Does "the city" have a positive influence on marriage?


Could cities like NYC actually be good for marriages? New York Magazine writer Jennifer Senior believes so.

"I also don't think I'm going out on too weak a limb when I stipulate that cities, in which we have a large network of companions...now seems like a good time to point out that New York State is tied for the fifth-lowest divorce rate* in the nation. Isn't it possible our marriages are simply better here?"

While I agree that cities provide a great deal of newness and opportunity for a wide range of activities, cities also bring a speed that can catapult couples into polarizing rhythms. No matter where you live, all married couples (how about THAT for a generalization) would agree that finding your rhythm as a couple is imperative to maintaining intimacy. Whether it is a Sunday afternoon brunch or a daily stroll through the park, each couple needs created space for communication. Any city will speed up this rhythm, thus the work becomes finding places of connection within this new pace. The speed of a city like NYC is not bad for a relationship, just very dangerous.

Taryn and I have struggled at times to balance the pace of the city and our much needed space for communication. We will both tell you that our relationship hinges on having the time to enjoy a nice dinner, watch Law and Order SVU, and share a lazy Saturday morning.
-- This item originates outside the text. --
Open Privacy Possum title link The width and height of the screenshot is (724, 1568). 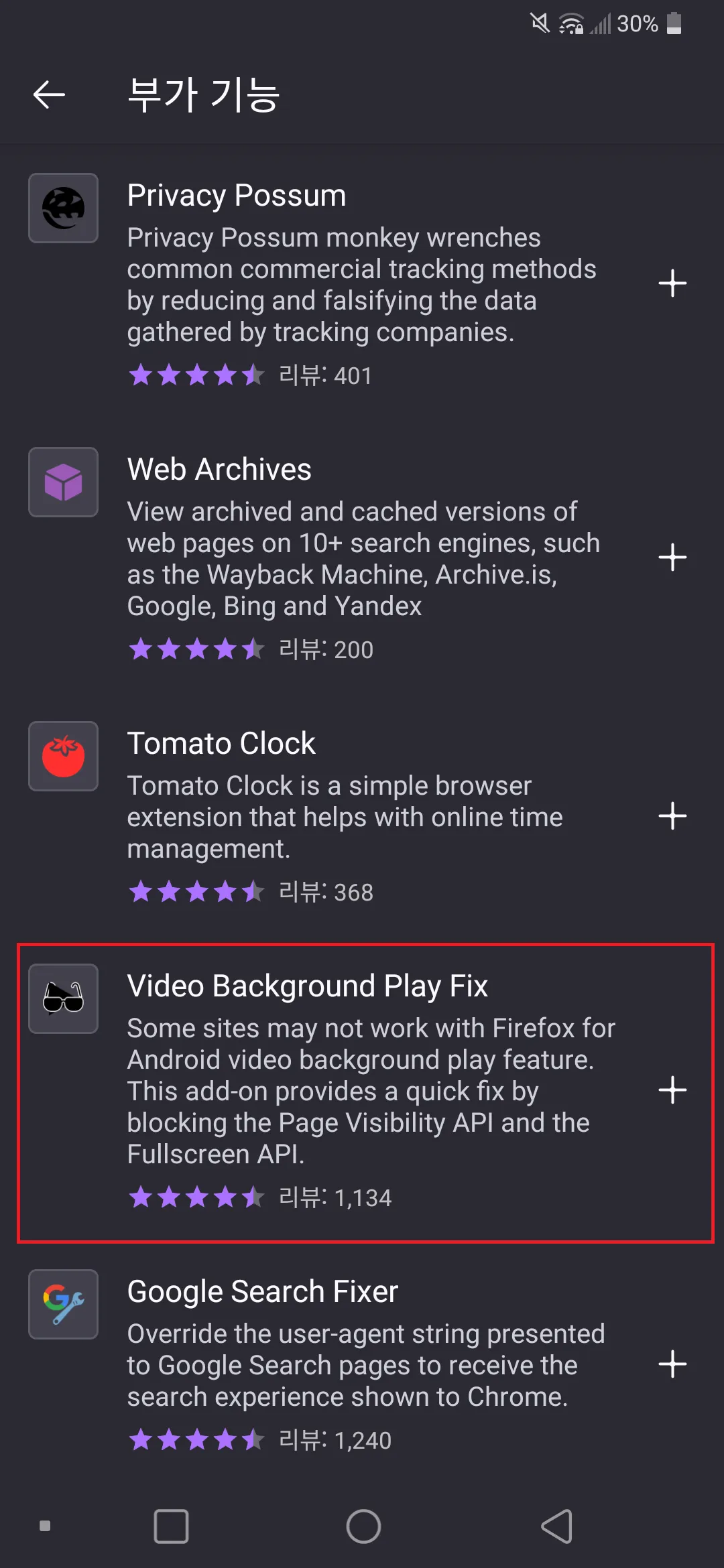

However many days due to our schedules, commutes, and post-work fun (read:Rockefeller tree lighting!) we get home around 9:30 and both head straight to our computers to wrap up essays and e-mails.

So has the city affected our relationship? Yes it has. Living in the pace of the city has demanded that we turn up the intentionality of our communication. Sometimes we succeed, and other times we fail. The city has also given us incredible opportunities to interact with diversity of thought, religion, and leisure. We are thankful for these things.

The problem with my perspective? Taryn and I know no different. For the majority of our three years of marriage we have lived in large urban centers. Perhaps I am giving too much influence to the "city life". Perhaps the same danger is present in suburban, rural, and inter-galactic marriages. However, I imagine there is something unique about each of our situatedness and how it impacts our relationships. My fear is that we overlook the pros and cons of our situatedness, never naming what it means for us to experience community/intimacy/connection in our given contexts.

So should you move to NYC to save your relationships? Probably not. Unless your relationships need great food, large rats, and over priced real estate.

*I would assume that the low divorce rate is a result of people in NYC getting married later in life. In addition NYC is full of educated professionals. With higher education comes higher pay. With higher pay comes fewer financial struggles, the number one cause of tension in any marriage.